Het nest wordt gegraven in zandige grond of guano onder een struik of kei. Ook maakt hij gebruik van bestaande holen of holtes tussen rotsen. In de buurt van menselijke nederzettingen maakt hij soms ook een nest onder een woning of pier. In het nest legt het vrouwtje soms een, vaak twee eieren, die afwisselend door het vrouwtje en het mannetje worden bebroed. Na 38 dagen komen de eieren uit.

De zwartvoetpinguïn was een lokaal algemene pinguïnsoort. De aantallen zijn de afgelopen jaren drastisch gedaald, van 69.000 in 1979–1980 naar iets meer dan 25.000 in 2009, een daling van 60,5%. In 2023 resteerden nog maar circa 8.000 broedparen, oftewel hooguit 20.000 vogels.[6] Daarom staat deze vogelsoort sinds 2024 als ernstig bedreigd ("kritiek") op de Rode lijst van de IUCN.[1]

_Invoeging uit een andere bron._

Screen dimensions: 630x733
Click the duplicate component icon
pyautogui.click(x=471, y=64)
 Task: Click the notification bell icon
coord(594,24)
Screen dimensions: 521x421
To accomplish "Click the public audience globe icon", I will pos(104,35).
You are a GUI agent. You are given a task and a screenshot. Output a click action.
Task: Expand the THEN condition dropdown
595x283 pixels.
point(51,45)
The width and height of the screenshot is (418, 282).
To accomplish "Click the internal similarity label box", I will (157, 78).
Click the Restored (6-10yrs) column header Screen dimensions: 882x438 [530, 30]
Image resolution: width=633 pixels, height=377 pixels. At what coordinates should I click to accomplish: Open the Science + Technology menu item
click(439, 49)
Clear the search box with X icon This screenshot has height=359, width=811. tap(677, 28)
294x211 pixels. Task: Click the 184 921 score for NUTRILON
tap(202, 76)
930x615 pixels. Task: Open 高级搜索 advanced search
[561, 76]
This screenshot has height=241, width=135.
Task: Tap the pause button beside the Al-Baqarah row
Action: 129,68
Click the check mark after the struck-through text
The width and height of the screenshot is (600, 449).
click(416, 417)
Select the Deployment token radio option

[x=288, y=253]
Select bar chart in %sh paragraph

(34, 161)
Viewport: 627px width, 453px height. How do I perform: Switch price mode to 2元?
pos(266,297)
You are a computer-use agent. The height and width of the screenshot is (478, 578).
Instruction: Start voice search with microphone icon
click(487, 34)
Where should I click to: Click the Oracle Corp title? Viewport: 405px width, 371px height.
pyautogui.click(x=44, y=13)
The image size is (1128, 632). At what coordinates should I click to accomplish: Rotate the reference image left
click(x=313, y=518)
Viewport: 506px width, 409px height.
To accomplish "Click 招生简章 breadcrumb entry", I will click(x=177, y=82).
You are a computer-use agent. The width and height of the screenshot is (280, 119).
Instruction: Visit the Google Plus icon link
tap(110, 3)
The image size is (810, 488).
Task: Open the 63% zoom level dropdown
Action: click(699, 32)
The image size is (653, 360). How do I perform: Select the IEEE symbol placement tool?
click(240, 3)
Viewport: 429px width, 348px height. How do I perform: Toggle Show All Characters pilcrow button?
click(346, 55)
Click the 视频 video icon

De belangrijkste oorzaak van de achteruitgang is overbevissing van zijn belangrijkste prooidieren. Ook olievlekken eisen hun tol. In het verleden had de soort ook te lijden onder guanowinning en eierrapen, maar dit is tegenwoordig verboden. In verscheidene dierentuinen, waaronder Artis, Burgers' Zoo, AquaZoo Leeuwarden, Safaripark Beekse Bergen, Aachener Tierpark en ZOO Antwerpen is de soort gehuisvest in kolonieverband. Een aantal tuinen onderhoudt een fokprogramma dat door Artis wordt gecoördineerd voor Europa.